That mini-series (and also podcast) on Radio 4 gives pause for thought. Tuesday's Newscast had an interview with "Climate Change Correspondent" (who  knew there was one?) Justin Rowlatt (who wrote, researched and presents that podcast) talking about, among other things, the future of coastal communities. And he quoted a US climatologist called Ben Strauss, CEO of Climaestionte Central, (a US research organization) characterizing our legacy to future generations as "a necklace of ruins around the coasts of the world". And to finish the interview Adam Fleming invited him (by way of an 'And finally...') to name a song or songs that would sum up the situation. The one that sprang immediately to my mind was Brenda Lee's I'm sorry....

Another podcast that I've been following is The Climate Question (originally a series on the World Service, The latest had the dispiriting (not to say ominous and threatening) title Is destroying the planet a vote winner?

But what is more important for my state of mind is the need for biomass reduction in the garden (specifically, mowing the lawn).

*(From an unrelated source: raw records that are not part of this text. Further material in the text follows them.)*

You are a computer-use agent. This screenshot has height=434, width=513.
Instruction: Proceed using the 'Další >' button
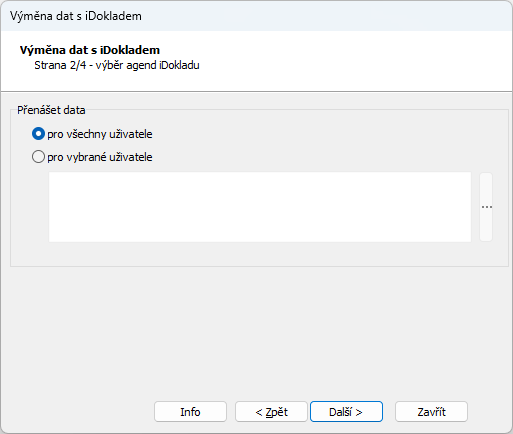tap(346, 412)
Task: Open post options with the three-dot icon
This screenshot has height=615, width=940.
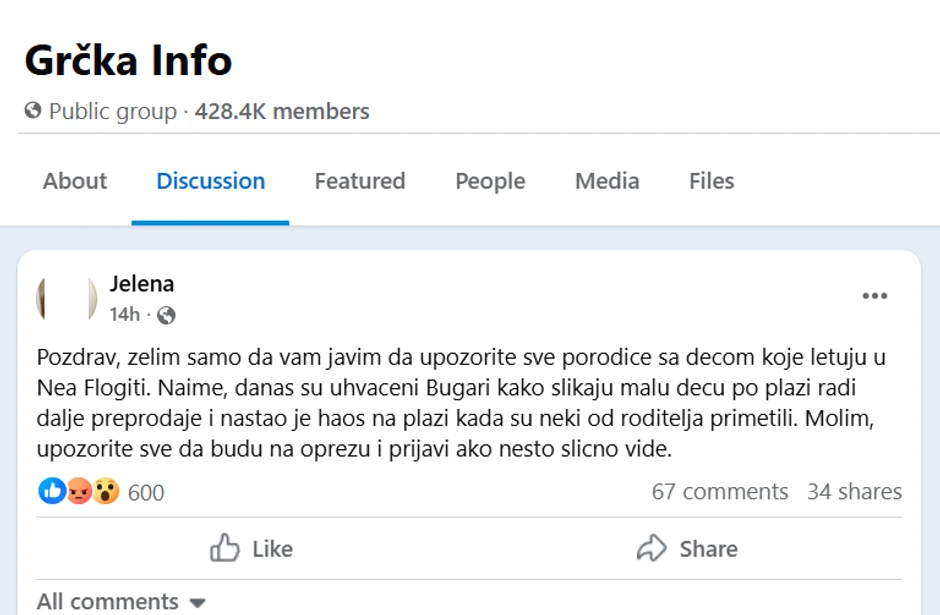Action: (x=875, y=295)
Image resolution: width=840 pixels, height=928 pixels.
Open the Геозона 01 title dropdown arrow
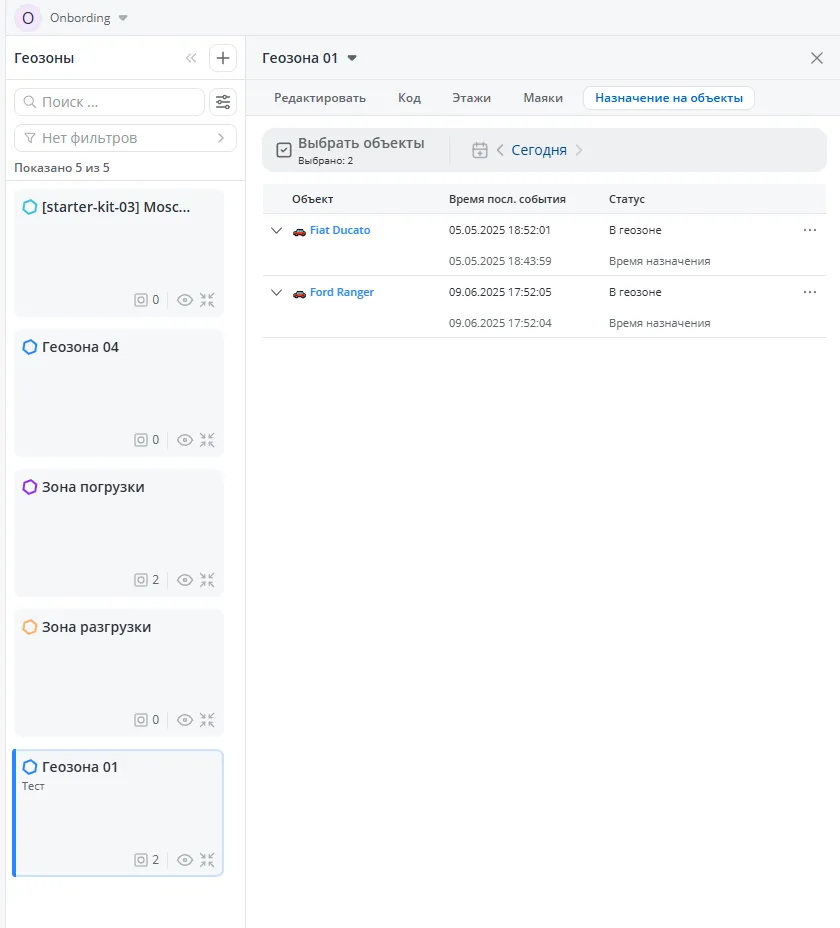pyautogui.click(x=352, y=58)
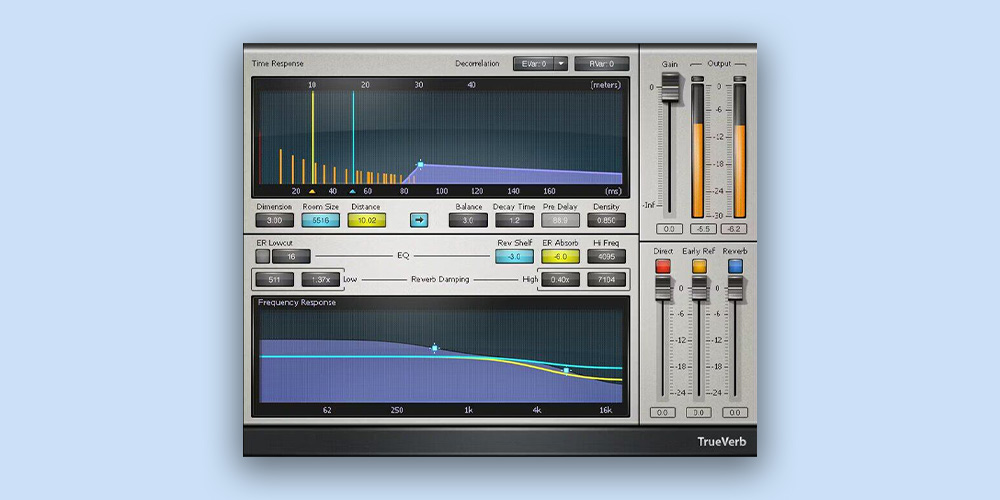Click the Decay Time value box
This screenshot has height=500, width=1000.
tap(514, 221)
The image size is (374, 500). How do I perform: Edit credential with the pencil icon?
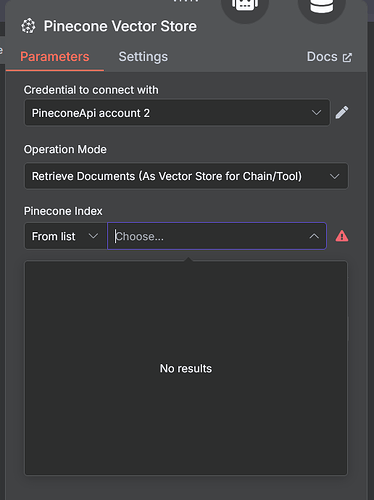tap(342, 113)
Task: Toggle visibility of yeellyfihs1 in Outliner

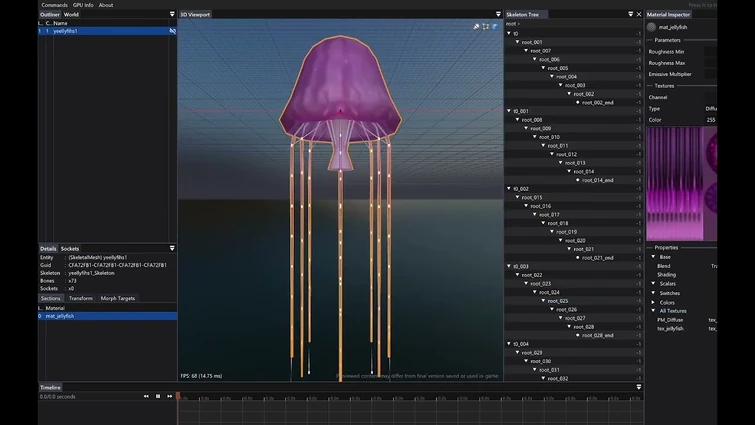Action: [x=172, y=31]
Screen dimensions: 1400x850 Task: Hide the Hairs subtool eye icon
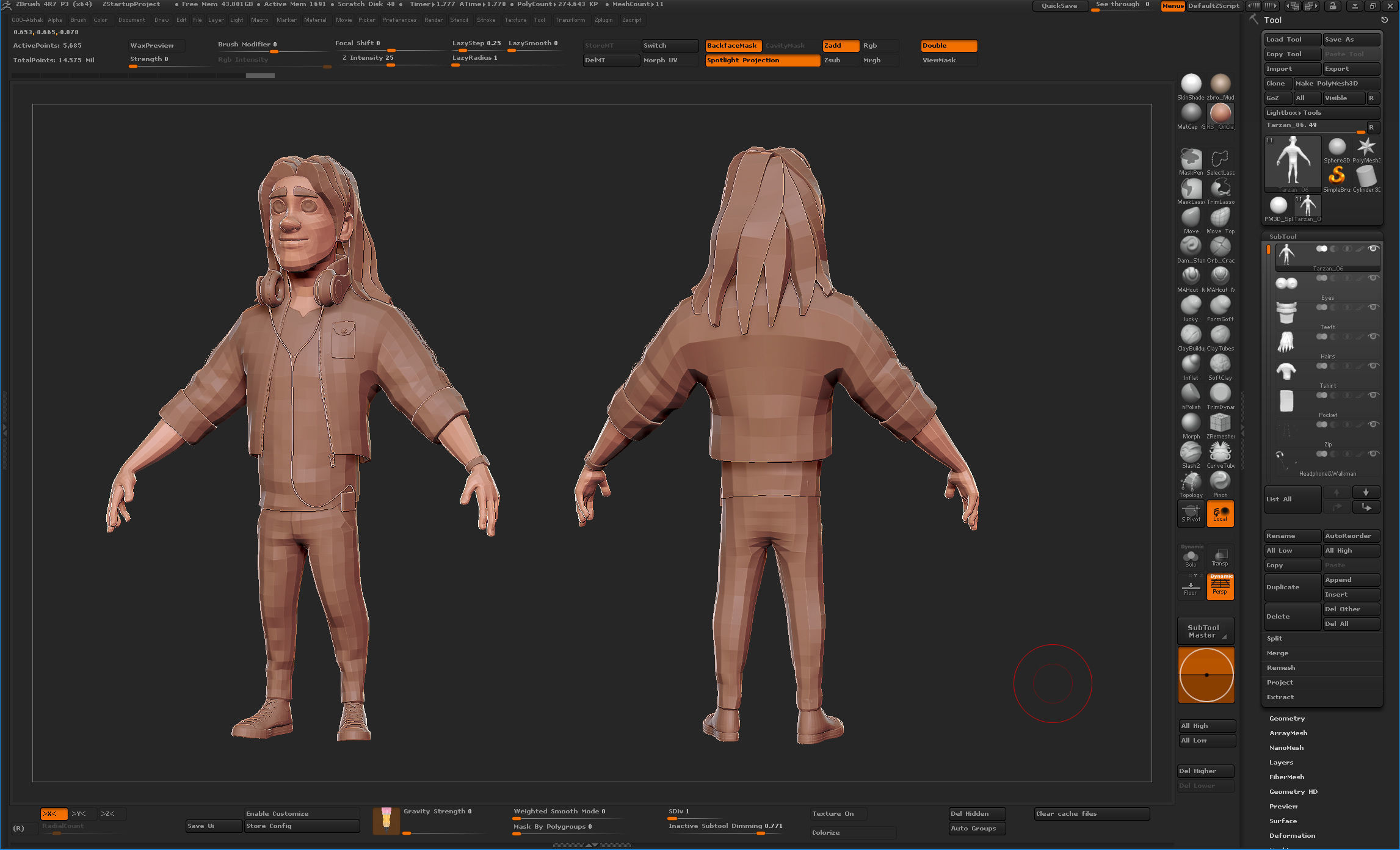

PS the "Ten Green Bottles Principle" revisited:

On Breakfast this morning they played a Gaelic setting of Psalm 46, "God is our refuge and our strength", which sounded pretty unusual to my Western European sassenach ears. But the tune (if that's the word) was strangely reminiscent of the usual tune given to Amazing Grace, supplied by the American composer William Walker. I wonder whether there was any conscious borrowing, or if this is just another instance of the "Ten Green Bottles Principle", explained here:
...words spoken by an MD of my youthful acquaintance: 'There has only been one tune written in the history of the world - "Ten Green Bottles".' (This may not be original, but I had never heard it before).